To find critical points in an autonomous system, we set the system's derivatives equal to zero. This step isolates the points in the plane where the system is at equilibrium—no net change occurs. For a system defined by its differential equations, such as - \(x' = -2x + y + 10\)- \(y' = 2x - y - 15\frac{y}{y + 5}\), we solve these equations simultaneously. In this example, setting \(x' = 0\) and \(y' = 0\) led to the critical point \((5, 0)\). This approach is essential because it lays the groundwork for analyzing the system's behavior near these points.

The Jacobian matrix is a powerful tool used to analyze the behavior of systems near critical points by considering the partial derivatives of the system. For a two-variable system, it has the form:\[ J = \begin{bmatrix} \frac{\partial x'}{\partial x} & \frac{\partial x'}{\partial y} \ \frac{\partial y'}{\partial x} & \frac{\partial y'}{\partial y} \end{bmatrix}. \]Evaluating this matrix at a critical point reveals how small perturbations in system variables impact the system's behavior. In our example, the matrix evaluated at \((5, 0)\) is given by:\[ J = \begin{bmatrix} -2 & 1 \ 0.5 & -2.5 \end{bmatrix}. \]This matrix helps us determine stability and system behavior near the critical point.
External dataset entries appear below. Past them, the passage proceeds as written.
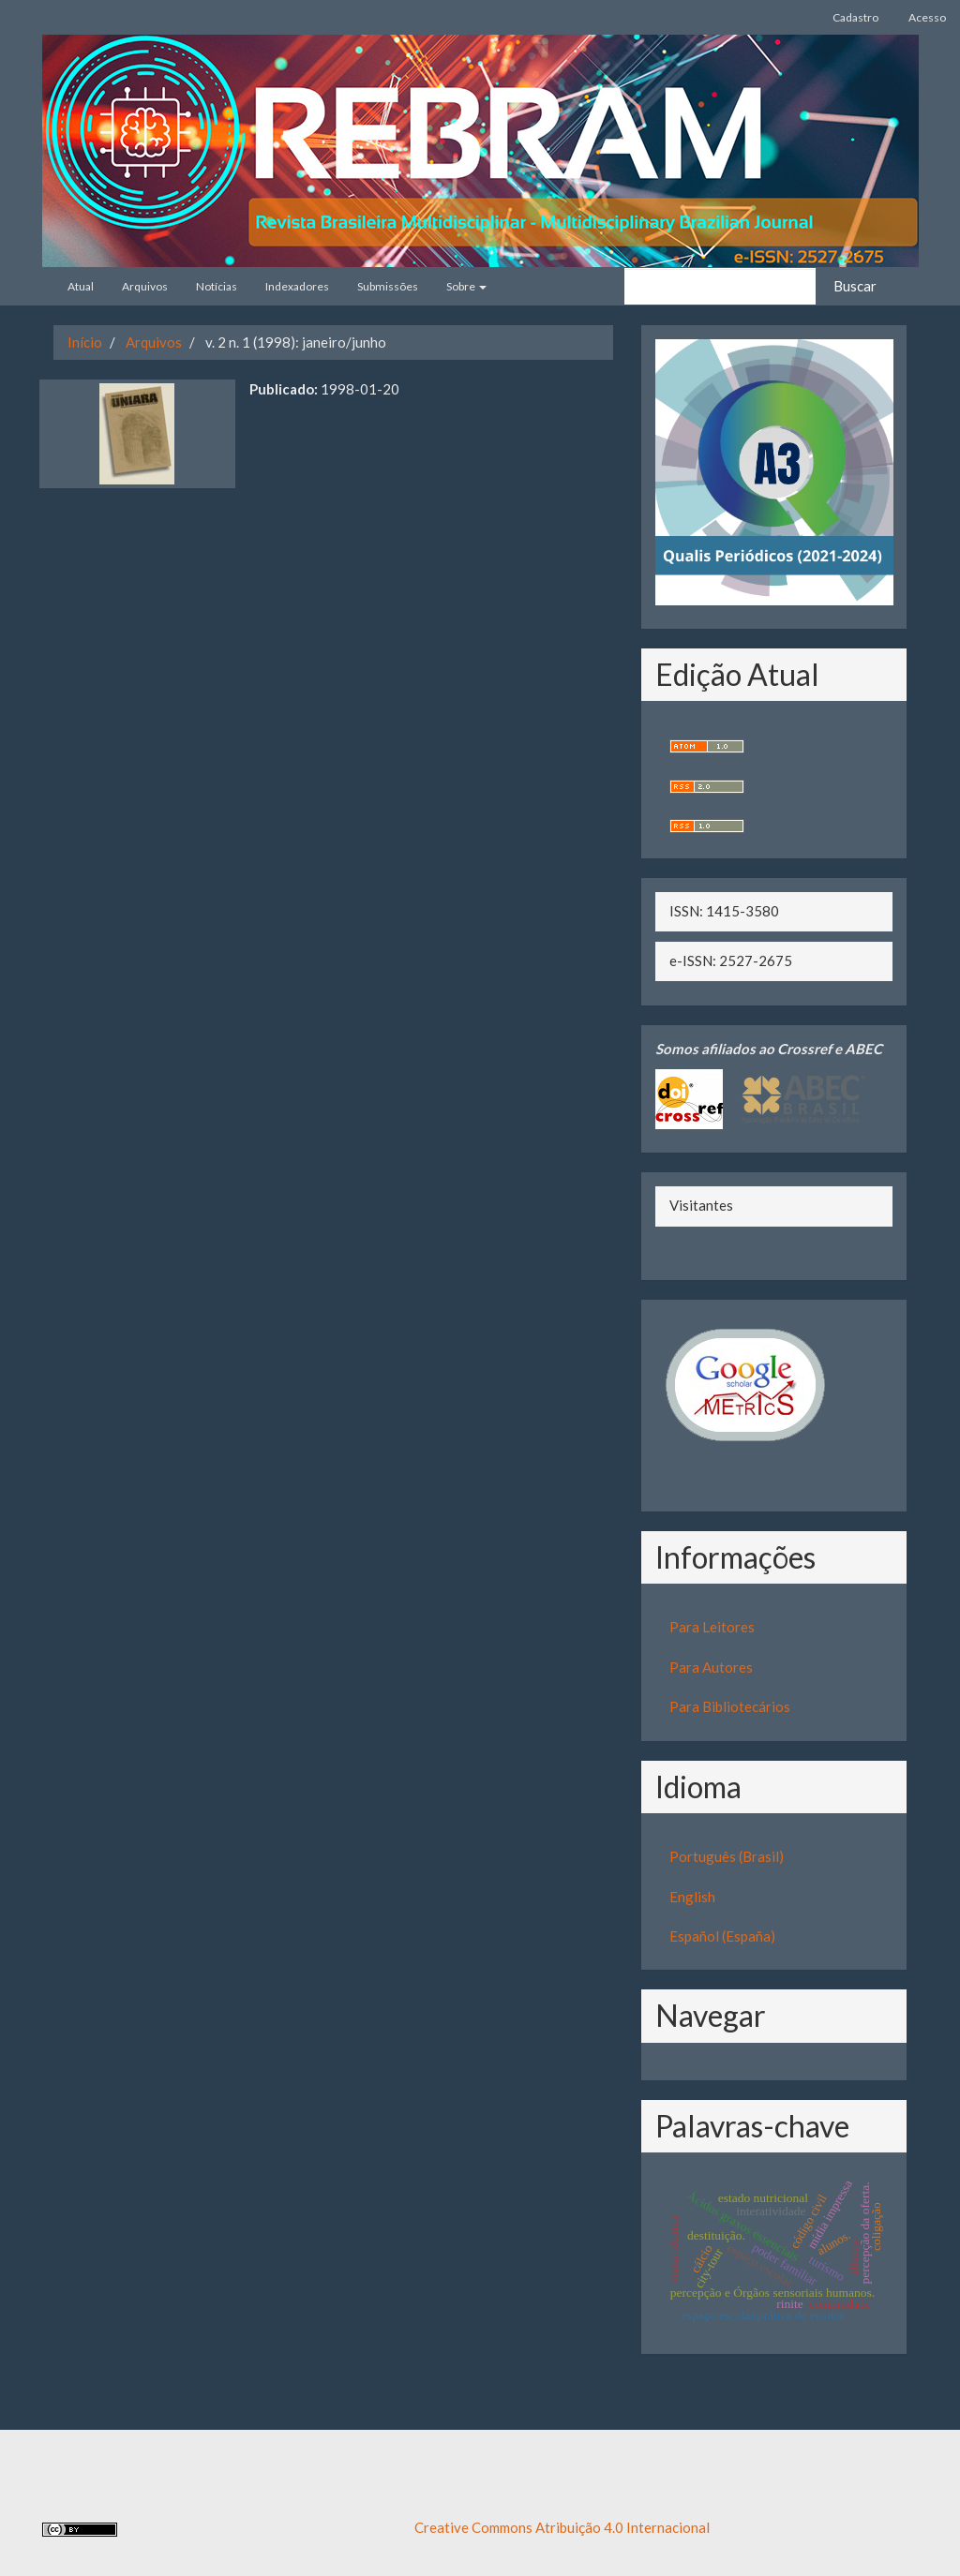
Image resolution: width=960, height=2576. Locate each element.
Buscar (855, 285)
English (692, 1896)
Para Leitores (712, 1626)
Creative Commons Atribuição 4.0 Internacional (562, 2527)
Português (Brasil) (726, 1856)
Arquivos (145, 286)
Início (85, 342)
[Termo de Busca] (720, 286)
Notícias (216, 286)
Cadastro (855, 17)
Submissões (387, 286)
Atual (81, 286)
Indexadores (297, 286)
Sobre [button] (466, 286)
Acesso (927, 17)
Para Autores (711, 1667)
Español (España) (722, 1936)
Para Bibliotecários (729, 1706)
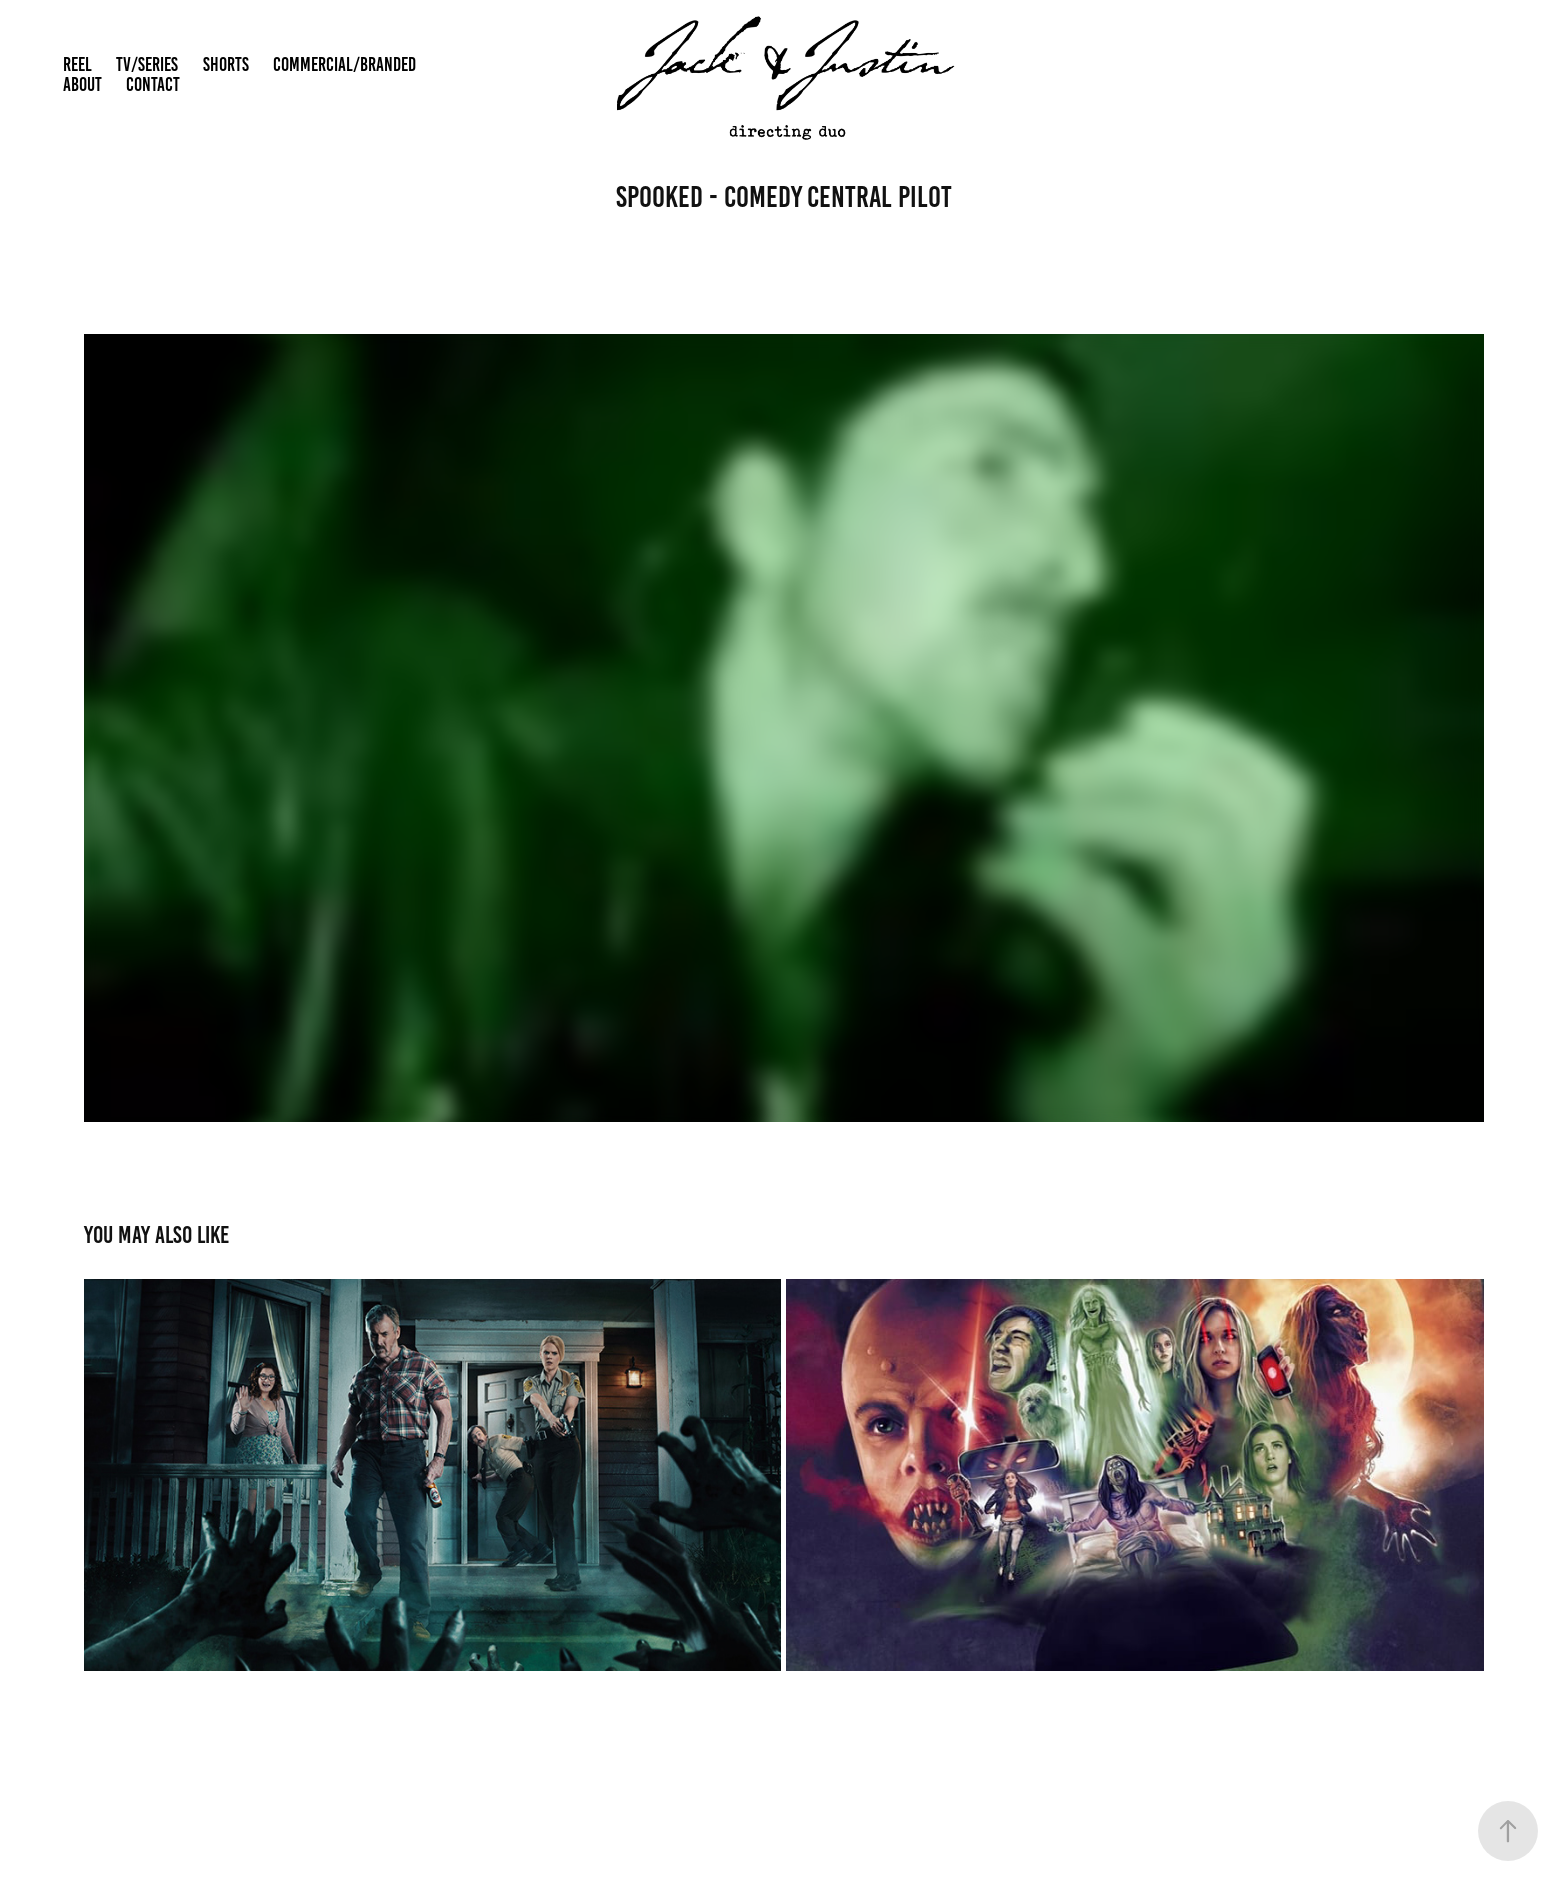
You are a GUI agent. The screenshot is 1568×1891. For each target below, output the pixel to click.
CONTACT (153, 84)
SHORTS (226, 64)
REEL (77, 64)
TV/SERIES (147, 64)
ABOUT (82, 84)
Eigenvalues, derived from the Jacobian matrix, provide insights into the nature of equilibrium points. They are solutions to the equation \( \det(J - \lambda I) = 0 \). In our system, solving\[ \det\begin{bmatrix} -2 - \lambda & 1 \ 0.5 & -2.5 - \lambda \end{bmatrix} = 0 \]results in the polynomial \( \lambda^2 + 4.5\lambda + 4.5 = 0 \). Using the quadratic formula, we get the eigenvalues, \( \lambda = -2.25 \pm 1.299i \). Eigenvalues with a negative real part indicate stability, whereas complex parts suggest rotational behaviors like spirals.

A Stable Spiral Point is characterized by eigenvalues that are complex with negative real parts. This combination signifies a system where trajectories spiral into the critical point over time. Such spirals indicate a returning motion to an equilibrium, albeit via oscillations. In our example, the eigenvalues were \( -2.25 \pm 1.299i \), confirming that the critical point \((5, 0)\) is a stable spiral point. Understanding stable spiral points is crucial in fields like control systems and ecology, where knowing how a system naturally stabilizes is beneficial.